In November 2003, Aeroflot sold the estate to the company StroyArsenal for $2.8 million. However, in 2006, the Property Management Agency filed a lawsuit against Aeroflot and StroyArsenal to declare the sale and purchase invalid. On March 29, 2006, the court ruled against the Federal Property Management Agency, but the Agency appealed and on July 19, 2006 that decision was reversed. The court ruled to withdraw the property purchased by StroyArsenal and transfer it to the Federal Property Management Agency. The High Court of Arbitration upheld the decision.

By 2012 the estate was in disrepair. At the end of 2012, the estate was transferred to the Higher School of Economics, but restoration work did not begin, since a judicial arrest was imposed on the disputed property.

Four years later, in 2016, the Higher School of Economics stopped using the building. The unique estate was abandoned once again. A series of fires made it fall farther into disrepair. The greenhouse in particular burned numerous times.

Between 2012 and 2017, the estate, which was not properly supervised, was repeatedly vandalized. Serious damage was done to the garden façade, as well as to the interior of the house, and the greenhouse fell into ruin.

In 2017, the estate was transferred to the GPBU Mospriroda for operational management. The area around the house was officially closed for restoration work. In July 2017, the publishing house "Ruz Co" published a guide to the estate, compiled by researcher A.V. Potapenko.

The park is badly neglected and needs restoration work. The project for the restoration of the park was approved at hearings in December 2019.

In 2019, work began to restore the estate again. In 2020, a project for the restoration of the estate with an addition for a cultural and leisure center was approved. As of October 2021, the project is being coordinated with the departments of the Moscow Government.

Preparatory work for the restoration project began on December 20, 2021. The back territory is surrounded by a construction fence and construction trailers have been brought in.

Since June 2022, restoration has been carried out in the main house of the estate. Mold, moss and fungus are being treated, the white stone was dismantled for restoration from the basement and steps of the terrace and the columns are being restored.

== Estate in cinema ==

- In 1925, the movie "The Marriage of the Bear" was filmed in the estate. The picture conveys the appearance of the estate at the time well, when there were Gothic superstructures near the central part of the palace.

#### [TASK LIST]
- A) Using the estate history text, list every party to which the estate was sold or transferred, with the year of each sale or transfer.
- B) Continue the estate history text from its final sentence.

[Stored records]

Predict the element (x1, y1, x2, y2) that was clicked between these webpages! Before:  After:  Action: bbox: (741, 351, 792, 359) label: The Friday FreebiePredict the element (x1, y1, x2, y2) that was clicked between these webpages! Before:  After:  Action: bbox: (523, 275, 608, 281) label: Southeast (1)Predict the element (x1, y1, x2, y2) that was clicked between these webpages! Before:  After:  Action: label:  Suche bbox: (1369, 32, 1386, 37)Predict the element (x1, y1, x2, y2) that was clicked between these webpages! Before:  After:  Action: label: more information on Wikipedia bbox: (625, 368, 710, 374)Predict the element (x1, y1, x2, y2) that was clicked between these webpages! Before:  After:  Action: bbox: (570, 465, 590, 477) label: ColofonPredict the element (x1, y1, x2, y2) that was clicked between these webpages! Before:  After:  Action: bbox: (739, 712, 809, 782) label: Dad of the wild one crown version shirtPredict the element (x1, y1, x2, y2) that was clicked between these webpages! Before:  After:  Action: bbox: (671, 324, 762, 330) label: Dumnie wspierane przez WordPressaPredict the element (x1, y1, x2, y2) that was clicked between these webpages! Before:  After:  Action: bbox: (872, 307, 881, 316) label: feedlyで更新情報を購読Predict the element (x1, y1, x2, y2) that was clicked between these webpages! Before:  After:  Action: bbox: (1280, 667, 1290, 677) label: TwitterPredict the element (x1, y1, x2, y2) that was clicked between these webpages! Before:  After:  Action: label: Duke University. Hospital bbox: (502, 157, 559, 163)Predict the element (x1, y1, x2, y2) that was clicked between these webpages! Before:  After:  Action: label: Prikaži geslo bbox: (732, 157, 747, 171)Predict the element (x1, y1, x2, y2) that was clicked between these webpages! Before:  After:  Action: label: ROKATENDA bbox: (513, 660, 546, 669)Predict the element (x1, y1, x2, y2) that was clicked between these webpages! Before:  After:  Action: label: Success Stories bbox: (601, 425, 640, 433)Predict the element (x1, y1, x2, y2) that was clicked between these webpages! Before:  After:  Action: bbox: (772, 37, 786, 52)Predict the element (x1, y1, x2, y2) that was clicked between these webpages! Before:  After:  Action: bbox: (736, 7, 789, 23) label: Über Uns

#### [SET OF ANSWERS]
- A)
- StroyArsenal, 2003
- Federal Property Management Agency, 2006
- Higher School of Economics, 2012
- GPBU Mospriroda, 2017

- B)
- In 1962, the gates of the estate were shown in the film "Seven Nannies."
- In 1998, in the final episode of the series "Petersburg Secrets", the gates of the estate and parts of the wall were used as the wall of the Peter and Paul Fortress in a scene where the prisoners were released.
- In 2011, the interior of the estate was a film set for several scenes for the film "Convoy" directed by Alexei Mizgiryov.
- In the fall of 2012, some scenes for the mini-series "Love for Love" by Sergei Ashkenazi were filmed in the estate.
- In the autumn of 2017, several scenes of the film "Axe Raiders" were filmed on the estate.
- In 2018, a music video was filmed for the song "About the Fool" by Nike Borzov in the estate.

== Pokrovskoe-Streshnevo Forest ==
Currently, the Pokrovskoye-Streshnevo forest is a large natural area and one of the largest recreational areas in the North West of Moscow along with Serebryany Bor. A linden park is on the north side of the manor house. Some very old trees have also been preserved there. The park has a variety of tree types, including pines, maples, larches, lindens, oaks, birchs, elms, cedars, spruces, and apple trees.

Many local residents frequently visit the ponds located in the eastern part of the park. There is a beach area around a large pond, with some trees.

The northern and northwestern parts of the park were created relatively recently where a mixed forest originally was. The layout has a system of paths.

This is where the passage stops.